- [EXERCISE TASK 1]: Reproduce the passage of the eggplant column that starts at "Salting eggplant does" and ends at "doesn’t work out.".
- [EXERCISE TASK 2]: Write the next part of the column on eggplant bitterness, picking up after its last sentence.

- [SOURCE TEXT]:
▽

Do you know any child who likes eggplant (just another name for the aubergine)? I don’t. And I never liked it as a child myself, which isn’t surprising. Most of the greyish morsels that ended up on my plate when I was young tasted even worse than they looked and left a trace of bitterness on my tongue. My mother would always wonder: salt or no salt? She’d read contradictory recipes in various women’s magazines, some of them saying that the only way to prevent the bitter aftertaste of aubergine is to dice it and season it with a generous amount of salt, then set it aside to let it sweat the bitter poison right out. Other sources declared the first solution a hoax, arguing that salt actually causes the fruit’s bitterness. Since I now have my own food column, I feel I need to set the record straight, once and for all.

Salting eggplant does have its perks – it’s one way to prevent the fruit from absorbing too much oil when frying, but I’ll get to that in a moment – however, it doesn’t influence the fruit’s bitterness. Bitterness is a matter of time. The longer an aubergine grows on its stalk, the juicier the pulp and the more bitter the taste. Although its skin doesn’t shrivel easily after harvesting, it shouldn’t be stored in warehouses or in the darkest corner of the fridge for a long time. Wrong storage causes unpleasant, embittered undertones. The conclusion is as follows: eggplant has the right to remain bitter and nothing can be done about it apart from buying the fruit from trusted sources. It’s not your fault if it doesn’t work out.

△

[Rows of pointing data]

▽

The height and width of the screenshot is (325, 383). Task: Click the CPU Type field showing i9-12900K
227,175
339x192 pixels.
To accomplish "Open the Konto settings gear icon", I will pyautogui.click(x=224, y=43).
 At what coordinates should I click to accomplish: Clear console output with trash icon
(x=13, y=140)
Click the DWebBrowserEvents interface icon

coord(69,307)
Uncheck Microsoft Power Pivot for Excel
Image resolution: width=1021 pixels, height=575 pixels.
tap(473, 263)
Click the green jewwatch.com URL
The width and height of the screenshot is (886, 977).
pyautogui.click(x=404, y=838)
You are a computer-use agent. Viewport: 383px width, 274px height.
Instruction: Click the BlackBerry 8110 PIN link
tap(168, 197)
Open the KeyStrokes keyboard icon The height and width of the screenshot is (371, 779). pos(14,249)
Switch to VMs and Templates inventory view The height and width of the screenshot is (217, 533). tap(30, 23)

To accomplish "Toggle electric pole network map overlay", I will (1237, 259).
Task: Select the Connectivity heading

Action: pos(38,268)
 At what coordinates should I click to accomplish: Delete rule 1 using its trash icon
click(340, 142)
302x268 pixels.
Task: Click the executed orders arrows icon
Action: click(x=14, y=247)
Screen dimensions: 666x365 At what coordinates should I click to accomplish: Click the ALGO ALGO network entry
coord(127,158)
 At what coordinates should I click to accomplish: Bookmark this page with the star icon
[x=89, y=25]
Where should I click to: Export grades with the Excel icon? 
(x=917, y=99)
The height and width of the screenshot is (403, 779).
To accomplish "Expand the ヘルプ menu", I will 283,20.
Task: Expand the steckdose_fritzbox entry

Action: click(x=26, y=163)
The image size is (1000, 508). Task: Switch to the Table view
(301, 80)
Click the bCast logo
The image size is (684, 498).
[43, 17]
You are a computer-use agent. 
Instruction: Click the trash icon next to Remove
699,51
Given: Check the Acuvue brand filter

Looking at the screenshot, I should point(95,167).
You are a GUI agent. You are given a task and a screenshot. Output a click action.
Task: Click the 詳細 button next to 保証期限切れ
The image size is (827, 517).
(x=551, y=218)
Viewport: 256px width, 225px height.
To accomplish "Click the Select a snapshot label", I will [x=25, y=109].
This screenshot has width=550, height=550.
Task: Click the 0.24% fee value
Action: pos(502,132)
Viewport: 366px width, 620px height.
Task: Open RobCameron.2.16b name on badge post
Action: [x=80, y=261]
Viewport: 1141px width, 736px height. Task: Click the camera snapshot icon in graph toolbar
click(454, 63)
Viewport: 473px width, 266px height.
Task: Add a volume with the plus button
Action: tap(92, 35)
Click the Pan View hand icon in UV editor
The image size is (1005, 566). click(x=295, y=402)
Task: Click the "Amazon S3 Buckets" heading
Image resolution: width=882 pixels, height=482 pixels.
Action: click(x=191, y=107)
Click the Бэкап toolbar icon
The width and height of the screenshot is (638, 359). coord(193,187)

△

- [REPLY 1]:
Salting eggplant does have its perks – it’s one way to prevent the fruit from absorbing too much oil when frying, but I’ll get to that in a moment – however, it doesn’t influence the fruit’s bitterness. Bitterness is a matter of time. The longer an aubergine grows on its stalk, the juicier the pulp and the more bitter the taste. Although its skin doesn’t shrivel easily after harvesting, it shouldn’t be stored in warehouses or in the darkest corner of the fridge for a long time. Wrong storage causes unpleasant, embittered undertones. The conclusion is as follows: eggplant has the right to remain bitter and nothing can be done about it apart from buying the fruit from trusted sources. It’s not your fault if it doesn’t work out.

- [REPLY 2]:
Niki Segnit claims eggplant tastes just right when it is compact and shiny like dolphin skin. The food guru surely means the lustre the fruit owes to the hectolitres of olive oil its spongy flesh so easily absorbs – people committed to losing weight may want to avoid the pear of love, despite its nutrient-rich composition. Eating aubergine boosts potassium, calcium and magnesium levels in the body. It’s a good source of fibre as well, since 100 grams of eggplant contain twice as much fibre as the same amount of apples or strawberries. Nonetheless, there is a whole array of strategies to prevent the aubergine’s legendary friendship with oil. For instance adding salt, soaking the fruit in milk, or even frying it in surprisingly large amounts of oil! Evelyn Rose explains that adding more oil than usual prevents it from absorbing as much fat because its surface seals faster due to the higher temperature.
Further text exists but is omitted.